“Per tutti i diavoli, che mi siano ancora alle costole?” è la prima frase del fumetto più longevo d’Europa, Tex Willer. Fuorilegge, poi ranger e ancora capo dei Nativi Navajos con il nome di Aquila della Notte, Tex festeggia settant’anni – anzi, settantuno ad essere rigorosi – dalla sua creazione ad opera del vulcanico sceneggiatore Giovanni Luigi Bonelli che ne affidò la realizzazione grafica a Aurelio Galleppini.
Bonelli ne voleva fare uno dei tanti cowboy fuorilegge che popolavano le edicole nel dopoguerra: siamo infatti nel 1948, gli albi escono nel formato “a striscia” per il miglior utilizzo della poca carta che c’è a disposizione. Ma ben presto Tex prende la mano ai suoi autori con un successo crescente che diventa dirompente con la scomparsa dei suoi principali concorrenti – “Capitan Miki” e “Il Grande Blek” realizzati dal team torinese EsseGesse e pubblicati dalla Dardo – e anche grazie al formato “gigante” o “bonelliano” come viene detto, cioè un formato a quaderno che all’inizio raccoglie in ogni pagina tre strisce e che poi diverrà modello per tutti i fumetti.

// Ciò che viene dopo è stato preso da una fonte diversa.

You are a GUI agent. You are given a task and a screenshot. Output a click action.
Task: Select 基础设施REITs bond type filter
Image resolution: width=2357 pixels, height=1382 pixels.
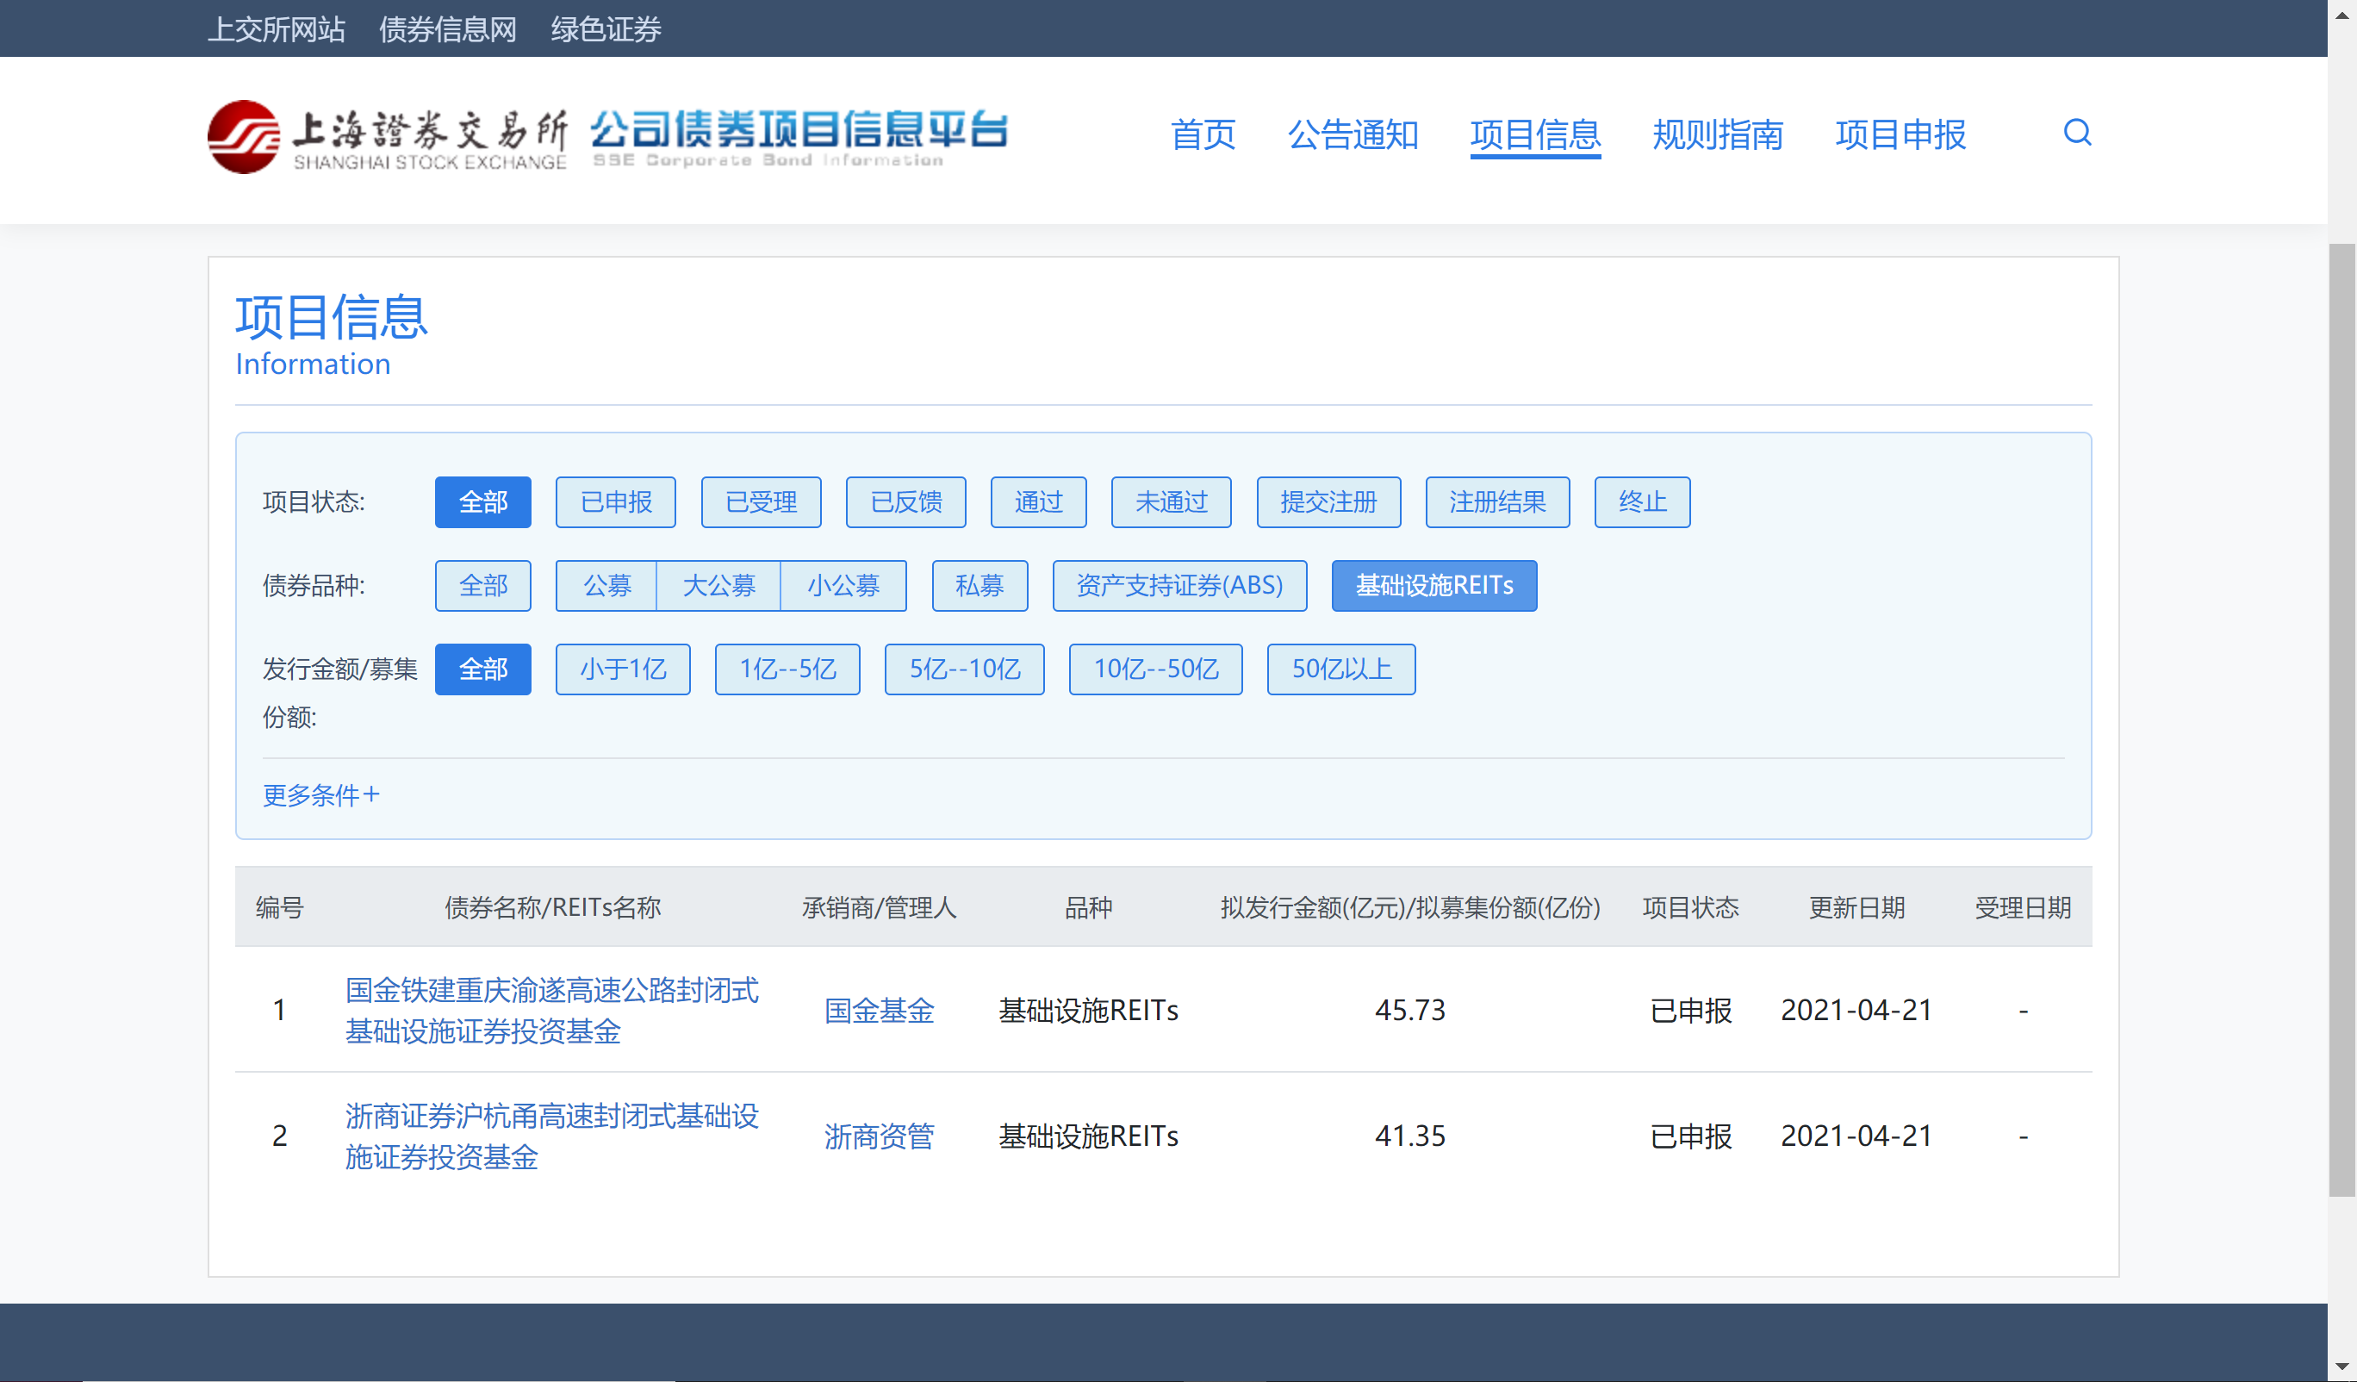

Tex è in cima all’hit parade dagli anni Sessanta, appena minacciato dal “cugino” Dylan Dog negli anni Ottanta (scritto da Tiziano Sclavi e pubblicato sempre da Bonelli). Diventa un fumetto di culto molto letto, e del quale si scrive molto.
Alla guida della casa editrice intanto è subentrato alle madre Tea Sergio Bonelli, che realizzerà la più grande bottega italiana della fantasia con le sue intuizioni, il suo essere un signore innamorato del fumetto di cui difende la dignità di racconto definendolo “il cinema dei poveri”. Mancano il movimento e il sonoro, è vero, ma ogni lettore può farsi la propria regia, immaginare panorami, effetti, dialoghi….
Con Tex ci sono gli inseparabili pards: Kit Carson (unico personaggio ripreso dalla storia da Giovanni Luigi Bonelli anche se piegato a proprio uso e consumo) il figlio di Tex, Kit, e il Navajo Tiger Jack, un nome che i vecchi appassionati si ostinano a pronunciare esattamente come è scritto. Mangiano enormi bistecche con montagne di patatine fritte e abbondanti torte di mele (il menù preferito da G.L. Bonelli), bevono litri di caffè e birra ma soprattutto si battono contro le ingiustizie secondo la legge del “dente per dente”: terribili cazzotti e mortali colt.
Sergio Bonelli – creatore a sua volta di Zagor, Mister No, Nick Raider – firmerà varie storie di Tex (splendida la saga de “El Muerto”) con lo pseudonimo G. Nolitta per non approfittare del nome del padre. Entrambi, purtroppo, ci hanno lasciato così come Galleppini.
Ora la casa editrice, che a giorni manderà in edicola il numero 700 della saga, è retta dal figlio di Sergio, Davide, con alcuni manager che hanno sostituito i vecchi artigiani del mestiere.Vengono ripubblicate storie già edite in nuovi formati, varate nuove serie, e questa declinazione di Tex in più collane un po’ sconcerta gli aficionados del ranger mentre i nuovi albi non convincono.
Ad esempio l’ultima avventura pubblicata (in ben quattro numeri: 696-699) non è certamente all’altezza della scrittura piena e vigorosa del nonno (a questo punto) Bonelli, che costruiva saghe con uomini orribili, un pizzico di mistero, e soprattutto con ben altra inventiva che non la piccola storia scritta da Mauro Boselli, trascinata in lungo e in largo. Ora vedremo il numero 700 per il quale ci sono molte aspettative: la speranza che Tex e pards ci sappiano regalare un’avventura vera, un racconto pieno.
Per Sergio Bonelli la soddisfazione era quando, nei numerosi incontri con i lettori che ora non si fanno più, gli si diceva che leggendo Tex si era passata un’ora nel mondo della fantasia, un’ora piacevole. “Bene, abbiamo colpito giusto”, sorrideva Sergio.